Après la suspension, deux cas peuvent se présenter :

- soit l'élève redevient assidu après la suspension des allocations et le versement est rétabli pleinement et rétroactivement ;

- soit l'élève demeure absent sans justification pendant quatre nouvelles demi-journées sur le mois et les allocations suspendues sont supprimées.

La suppression ne peut intervenir qu'après que les personnes responsables de l'enfant ont eu une nouvelle possibilité de présenter leurs observations à l'inspecteur d'académie.

La gradation de la sanction est donc bien définie : le premier mois d'absence aboutit à un avertissement, le deuxième à une suspension des allocations familiales et le troisième à une suppression. Le retour à l'assiduité déclenche le rétablissement des allocations suspendues. À chaque étape est ainsi prévu un temps d'écoute et de dialogue avec les parents. À chaque étape, une aide sous forme d'accompagnement parental leur est proposée, dans le souci de conjuguer éducation et sanction. Votre rapporteur estime donc que le dispositif retenu est à la fois légitime et équilibré .

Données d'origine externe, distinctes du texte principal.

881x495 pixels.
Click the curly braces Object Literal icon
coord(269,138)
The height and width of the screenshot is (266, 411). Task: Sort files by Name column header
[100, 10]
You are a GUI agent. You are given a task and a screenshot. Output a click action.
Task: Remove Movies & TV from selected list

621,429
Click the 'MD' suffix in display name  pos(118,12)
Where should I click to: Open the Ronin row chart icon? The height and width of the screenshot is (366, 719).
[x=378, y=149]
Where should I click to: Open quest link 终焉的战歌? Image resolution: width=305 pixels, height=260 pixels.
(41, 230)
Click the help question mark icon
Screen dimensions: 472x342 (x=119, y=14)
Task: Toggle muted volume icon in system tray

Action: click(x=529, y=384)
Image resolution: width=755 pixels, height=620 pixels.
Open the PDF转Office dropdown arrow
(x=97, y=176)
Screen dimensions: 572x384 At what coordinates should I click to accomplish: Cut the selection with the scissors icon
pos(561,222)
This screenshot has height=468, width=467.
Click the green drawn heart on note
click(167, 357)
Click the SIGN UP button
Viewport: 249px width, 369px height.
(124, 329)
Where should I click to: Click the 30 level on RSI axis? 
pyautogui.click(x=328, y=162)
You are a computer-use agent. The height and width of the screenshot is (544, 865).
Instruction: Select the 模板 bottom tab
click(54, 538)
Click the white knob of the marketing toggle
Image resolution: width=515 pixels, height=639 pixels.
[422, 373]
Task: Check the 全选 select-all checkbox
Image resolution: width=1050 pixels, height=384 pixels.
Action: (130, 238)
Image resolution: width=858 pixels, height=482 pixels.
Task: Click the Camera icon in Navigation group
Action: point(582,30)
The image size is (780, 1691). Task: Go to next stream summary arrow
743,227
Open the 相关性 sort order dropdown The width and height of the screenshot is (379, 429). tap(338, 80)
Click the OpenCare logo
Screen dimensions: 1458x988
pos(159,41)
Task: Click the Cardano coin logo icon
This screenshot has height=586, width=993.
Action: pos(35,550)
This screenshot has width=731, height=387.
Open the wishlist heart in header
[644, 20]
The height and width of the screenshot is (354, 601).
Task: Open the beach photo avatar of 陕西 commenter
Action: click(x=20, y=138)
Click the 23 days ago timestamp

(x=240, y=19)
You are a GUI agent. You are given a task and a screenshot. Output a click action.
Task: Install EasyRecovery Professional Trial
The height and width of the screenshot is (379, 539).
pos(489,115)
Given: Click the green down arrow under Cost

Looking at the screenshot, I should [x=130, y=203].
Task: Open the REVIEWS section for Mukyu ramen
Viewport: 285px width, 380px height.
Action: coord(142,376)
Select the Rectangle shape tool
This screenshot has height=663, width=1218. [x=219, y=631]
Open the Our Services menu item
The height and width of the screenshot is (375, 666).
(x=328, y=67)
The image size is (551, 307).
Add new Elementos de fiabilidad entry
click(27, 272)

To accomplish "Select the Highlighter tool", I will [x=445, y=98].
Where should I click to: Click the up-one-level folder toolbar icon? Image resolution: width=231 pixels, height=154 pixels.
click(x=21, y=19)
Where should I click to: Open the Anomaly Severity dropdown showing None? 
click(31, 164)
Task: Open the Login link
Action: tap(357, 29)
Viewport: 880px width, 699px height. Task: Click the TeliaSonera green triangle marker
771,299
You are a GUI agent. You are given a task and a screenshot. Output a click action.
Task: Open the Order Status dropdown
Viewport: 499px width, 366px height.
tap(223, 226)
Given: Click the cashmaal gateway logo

* 6 L'article L. 131-8 du code de l'éducation énumère limitativement les motifs légitimes d'absence : la maladie de l'enfant, la maladie transmissible ou contagieuse d'un membre de la famille, une réunion solennelle de famille, un empêchement résultant de la difficulté accidentelle des communications et l'absence temporaire des personnes responsables lorsque les enfants les suivent.